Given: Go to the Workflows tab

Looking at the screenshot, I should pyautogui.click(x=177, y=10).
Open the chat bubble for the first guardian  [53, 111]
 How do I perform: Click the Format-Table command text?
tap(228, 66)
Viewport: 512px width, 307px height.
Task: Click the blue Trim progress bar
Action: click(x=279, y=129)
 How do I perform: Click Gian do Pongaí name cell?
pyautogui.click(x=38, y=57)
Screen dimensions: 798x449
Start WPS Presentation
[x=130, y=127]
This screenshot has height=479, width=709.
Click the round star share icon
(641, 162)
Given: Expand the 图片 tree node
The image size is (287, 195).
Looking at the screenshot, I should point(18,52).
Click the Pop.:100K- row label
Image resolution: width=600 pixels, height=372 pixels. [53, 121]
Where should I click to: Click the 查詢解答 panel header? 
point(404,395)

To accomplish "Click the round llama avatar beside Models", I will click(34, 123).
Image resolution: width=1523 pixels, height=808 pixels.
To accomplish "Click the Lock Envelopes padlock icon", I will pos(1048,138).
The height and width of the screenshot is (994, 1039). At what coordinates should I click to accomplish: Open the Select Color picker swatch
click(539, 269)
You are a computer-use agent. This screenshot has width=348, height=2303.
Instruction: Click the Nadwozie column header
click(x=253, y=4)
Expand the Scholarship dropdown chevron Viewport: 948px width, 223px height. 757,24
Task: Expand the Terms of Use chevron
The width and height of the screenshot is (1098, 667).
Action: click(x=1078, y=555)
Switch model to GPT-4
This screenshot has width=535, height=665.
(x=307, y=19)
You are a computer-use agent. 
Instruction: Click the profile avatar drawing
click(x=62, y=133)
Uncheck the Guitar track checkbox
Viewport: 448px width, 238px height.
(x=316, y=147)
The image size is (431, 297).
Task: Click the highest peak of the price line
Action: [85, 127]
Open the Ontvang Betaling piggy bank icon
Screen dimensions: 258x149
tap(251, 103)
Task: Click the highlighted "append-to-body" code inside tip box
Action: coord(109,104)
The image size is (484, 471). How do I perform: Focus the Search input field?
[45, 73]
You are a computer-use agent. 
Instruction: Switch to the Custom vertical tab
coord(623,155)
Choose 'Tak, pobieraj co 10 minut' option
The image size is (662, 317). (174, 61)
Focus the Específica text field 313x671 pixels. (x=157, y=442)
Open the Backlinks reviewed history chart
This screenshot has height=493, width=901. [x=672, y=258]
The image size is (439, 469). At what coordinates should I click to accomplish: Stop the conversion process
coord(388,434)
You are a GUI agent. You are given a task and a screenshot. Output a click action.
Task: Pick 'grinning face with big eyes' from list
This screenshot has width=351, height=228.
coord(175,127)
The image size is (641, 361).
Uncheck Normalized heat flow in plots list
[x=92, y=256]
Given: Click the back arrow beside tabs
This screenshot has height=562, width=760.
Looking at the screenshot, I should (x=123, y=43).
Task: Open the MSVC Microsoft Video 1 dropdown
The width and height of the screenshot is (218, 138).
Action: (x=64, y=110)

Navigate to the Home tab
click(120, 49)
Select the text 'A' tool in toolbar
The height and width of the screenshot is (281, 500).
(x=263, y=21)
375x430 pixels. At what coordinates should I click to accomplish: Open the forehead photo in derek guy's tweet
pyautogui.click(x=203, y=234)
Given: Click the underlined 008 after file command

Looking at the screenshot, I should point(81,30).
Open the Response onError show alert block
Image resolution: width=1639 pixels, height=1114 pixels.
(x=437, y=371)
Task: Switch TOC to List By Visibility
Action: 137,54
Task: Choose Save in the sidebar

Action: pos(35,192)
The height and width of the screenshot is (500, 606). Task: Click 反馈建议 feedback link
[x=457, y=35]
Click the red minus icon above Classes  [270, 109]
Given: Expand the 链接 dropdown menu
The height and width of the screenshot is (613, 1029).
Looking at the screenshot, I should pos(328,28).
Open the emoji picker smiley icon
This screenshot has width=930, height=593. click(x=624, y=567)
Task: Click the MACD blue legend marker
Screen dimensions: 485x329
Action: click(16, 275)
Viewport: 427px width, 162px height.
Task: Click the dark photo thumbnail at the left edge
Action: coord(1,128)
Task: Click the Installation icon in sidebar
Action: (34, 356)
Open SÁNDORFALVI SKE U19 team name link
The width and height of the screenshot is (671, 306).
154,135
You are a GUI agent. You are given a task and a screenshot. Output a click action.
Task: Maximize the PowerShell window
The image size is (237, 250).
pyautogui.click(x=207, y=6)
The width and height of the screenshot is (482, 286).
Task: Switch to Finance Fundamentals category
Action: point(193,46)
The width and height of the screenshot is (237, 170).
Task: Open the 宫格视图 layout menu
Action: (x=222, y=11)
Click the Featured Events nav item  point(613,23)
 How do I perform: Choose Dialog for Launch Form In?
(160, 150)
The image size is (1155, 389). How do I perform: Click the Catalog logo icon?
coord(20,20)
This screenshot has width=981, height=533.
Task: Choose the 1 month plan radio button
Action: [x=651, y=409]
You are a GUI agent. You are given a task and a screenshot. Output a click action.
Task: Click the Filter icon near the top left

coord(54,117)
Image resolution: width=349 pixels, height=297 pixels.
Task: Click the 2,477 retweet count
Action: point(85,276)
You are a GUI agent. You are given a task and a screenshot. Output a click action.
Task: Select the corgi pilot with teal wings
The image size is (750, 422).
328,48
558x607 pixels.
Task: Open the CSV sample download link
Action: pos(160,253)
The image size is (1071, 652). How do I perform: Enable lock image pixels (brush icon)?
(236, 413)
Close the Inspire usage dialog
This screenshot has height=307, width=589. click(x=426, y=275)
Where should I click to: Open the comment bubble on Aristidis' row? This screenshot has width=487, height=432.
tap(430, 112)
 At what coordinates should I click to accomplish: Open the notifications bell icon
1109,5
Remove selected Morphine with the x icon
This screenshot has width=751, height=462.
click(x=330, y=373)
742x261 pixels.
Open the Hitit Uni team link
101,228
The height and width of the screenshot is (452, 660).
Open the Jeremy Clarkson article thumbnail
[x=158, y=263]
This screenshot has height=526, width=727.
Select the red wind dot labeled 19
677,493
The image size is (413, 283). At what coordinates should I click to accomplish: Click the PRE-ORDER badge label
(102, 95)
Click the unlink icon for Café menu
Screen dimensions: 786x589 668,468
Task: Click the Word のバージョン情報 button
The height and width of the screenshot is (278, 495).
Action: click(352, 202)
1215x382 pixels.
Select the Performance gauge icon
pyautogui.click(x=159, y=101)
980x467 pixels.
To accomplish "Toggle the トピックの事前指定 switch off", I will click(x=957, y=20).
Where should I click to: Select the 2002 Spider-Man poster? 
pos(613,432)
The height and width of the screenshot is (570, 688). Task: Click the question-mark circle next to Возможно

What is needed:
The material must be repeated in full, with every line exact.

Answer section:
Given: Go to the Workflows tab

Looking at the screenshot, I should pyautogui.click(x=177, y=10).
Open the chat bubble for the first guardian  [53, 111]
 How do I perform: Click the Format-Table command text?
tap(228, 66)
Viewport: 512px width, 307px height.
Task: Click the blue Trim progress bar
Action: click(x=279, y=129)
 How do I perform: Click Gian do Pongaí name cell?
pyautogui.click(x=38, y=57)
Screen dimensions: 798x449
Start WPS Presentation
[x=130, y=127]
This screenshot has height=479, width=709.
Click the round star share icon
(641, 162)
Given: Expand the 图片 tree node
The image size is (287, 195).
Looking at the screenshot, I should point(18,52).
Click the Pop.:100K- row label
Image resolution: width=600 pixels, height=372 pixels. [53, 121]
Where should I click to: Click the 查詢解答 panel header? 
point(404,395)

To accomplish "Click the round llama avatar beside Models", I will click(34, 123).
Image resolution: width=1523 pixels, height=808 pixels.
To accomplish "Click the Lock Envelopes padlock icon", I will pos(1048,138).
The height and width of the screenshot is (994, 1039). At what coordinates should I click to accomplish: Open the Select Color picker swatch
click(539, 269)
You are a computer-use agent. This screenshot has width=348, height=2303.
Instruction: Click the Nadwozie column header
click(x=253, y=4)
Expand the Scholarship dropdown chevron Viewport: 948px width, 223px height. 757,24
Task: Expand the Terms of Use chevron
The width and height of the screenshot is (1098, 667).
Action: click(x=1078, y=555)
Switch model to GPT-4
This screenshot has width=535, height=665.
(x=307, y=19)
You are a computer-use agent. 
Instruction: Click the profile avatar drawing
click(x=62, y=133)
Uncheck the Guitar track checkbox
Viewport: 448px width, 238px height.
(x=316, y=147)
The image size is (431, 297).
Task: Click the highest peak of the price line
Action: [85, 127]
Open the Ontvang Betaling piggy bank icon
Screen dimensions: 258x149
tap(251, 103)
Task: Click the highlighted "append-to-body" code inside tip box
Action: coord(109,104)
The image size is (484, 471). How do I perform: Focus the Search input field?
[45, 73]
You are a computer-use agent. 
Instruction: Switch to the Custom vertical tab
coord(623,155)
Choose 'Tak, pobieraj co 10 minut' option
The image size is (662, 317). (174, 61)
Focus the Específica text field 313x671 pixels. (x=157, y=442)
Open the Backlinks reviewed history chart
This screenshot has height=493, width=901. [x=672, y=258]
The image size is (439, 469). At what coordinates should I click to accomplish: Stop the conversion process
coord(388,434)
You are a GUI agent. You are given a task and a screenshot. Output a click action.
Task: Pick 'grinning face with big eyes' from list
This screenshot has width=351, height=228.
coord(175,127)
The image size is (641, 361).
Uncheck Normalized heat flow in plots list
[x=92, y=256]
Given: Click the back arrow beside tabs
This screenshot has height=562, width=760.
Looking at the screenshot, I should (x=123, y=43).
Task: Open the MSVC Microsoft Video 1 dropdown
The width and height of the screenshot is (218, 138).
Action: (x=64, y=110)

Navigate to the Home tab
click(120, 49)
Select the text 'A' tool in toolbar
The height and width of the screenshot is (281, 500).
(x=263, y=21)
375x430 pixels. At what coordinates should I click to accomplish: Open the forehead photo in derek guy's tweet
pyautogui.click(x=203, y=234)
Given: Click the underlined 008 after file command

Looking at the screenshot, I should point(81,30).
Open the Response onError show alert block
Image resolution: width=1639 pixels, height=1114 pixels.
(x=437, y=371)
Task: Switch TOC to List By Visibility
Action: 137,54
Task: Choose Save in the sidebar

Action: pos(35,192)
The height and width of the screenshot is (500, 606). Task: Click 反馈建议 feedback link
[x=457, y=35]
Click the red minus icon above Classes  [270, 109]
Given: Expand the 链接 dropdown menu
The height and width of the screenshot is (613, 1029).
Looking at the screenshot, I should pos(328,28).
Open the emoji picker smiley icon
This screenshot has width=930, height=593. click(x=624, y=567)
Task: Click the MACD blue legend marker
Screen dimensions: 485x329
Action: click(16, 275)
Viewport: 427px width, 162px height.
Task: Click the dark photo thumbnail at the left edge
Action: coord(1,128)
Task: Click the Installation icon in sidebar
Action: (34, 356)
Open SÁNDORFALVI SKE U19 team name link
The width and height of the screenshot is (671, 306).
154,135
You are a GUI agent. You are given a task and a screenshot. Output a click action.
Task: Maximize the PowerShell window
The image size is (237, 250).
pyautogui.click(x=207, y=6)
The width and height of the screenshot is (482, 286).
Task: Switch to Finance Fundamentals category
Action: point(193,46)
The width and height of the screenshot is (237, 170).
Task: Open the 宫格视图 layout menu
Action: (x=222, y=11)
Click the Featured Events nav item  point(613,23)
 How do I perform: Choose Dialog for Launch Form In?
(160, 150)
The image size is (1155, 389). How do I perform: Click the Catalog logo icon?
coord(20,20)
This screenshot has width=981, height=533.
Task: Choose the 1 month plan radio button
Action: [x=651, y=409]
You are a GUI agent. You are given a task and a screenshot. Output a click action.
Task: Click the Filter icon near the top left

coord(54,117)
Image resolution: width=349 pixels, height=297 pixels.
Task: Click the 2,477 retweet count
Action: point(85,276)
You are a GUI agent. You are given a task and a screenshot. Output a click action.
Task: Select the corgi pilot with teal wings
The image size is (750, 422).
328,48
558x607 pixels.
Task: Open the CSV sample download link
Action: pos(160,253)
The image size is (1071, 652). How do I perform: Enable lock image pixels (brush icon)?
(236, 413)
Close the Inspire usage dialog
This screenshot has height=307, width=589. click(x=426, y=275)
Where should I click to: Open the comment bubble on Aristidis' row? This screenshot has width=487, height=432.
tap(430, 112)
 At what coordinates should I click to accomplish: Open the notifications bell icon
1109,5
Remove selected Morphine with the x icon
This screenshot has width=751, height=462.
click(x=330, y=373)
742x261 pixels.
Open the Hitit Uni team link
101,228
The height and width of the screenshot is (452, 660).
Open the Jeremy Clarkson article thumbnail
[x=158, y=263]
This screenshot has height=526, width=727.
Select the red wind dot labeled 19
677,493
The image size is (413, 283). At what coordinates should I click to accomplish: Click the PRE-ORDER badge label
(102, 95)
Click the unlink icon for Café menu
Screen dimensions: 786x589 668,468
Task: Click the Word のバージョン情報 button
The height and width of the screenshot is (278, 495).
Action: click(352, 202)
1215x382 pixels.
Select the Performance gauge icon
pyautogui.click(x=159, y=101)
980x467 pixels.
To accomplish "Toggle the トピックの事前指定 switch off", I will click(x=957, y=20).
Where should I click to: Select the 2002 Spider-Man poster? 
pos(613,432)
The height and width of the screenshot is (570, 688). Task: Click the question-mark circle next to Возможно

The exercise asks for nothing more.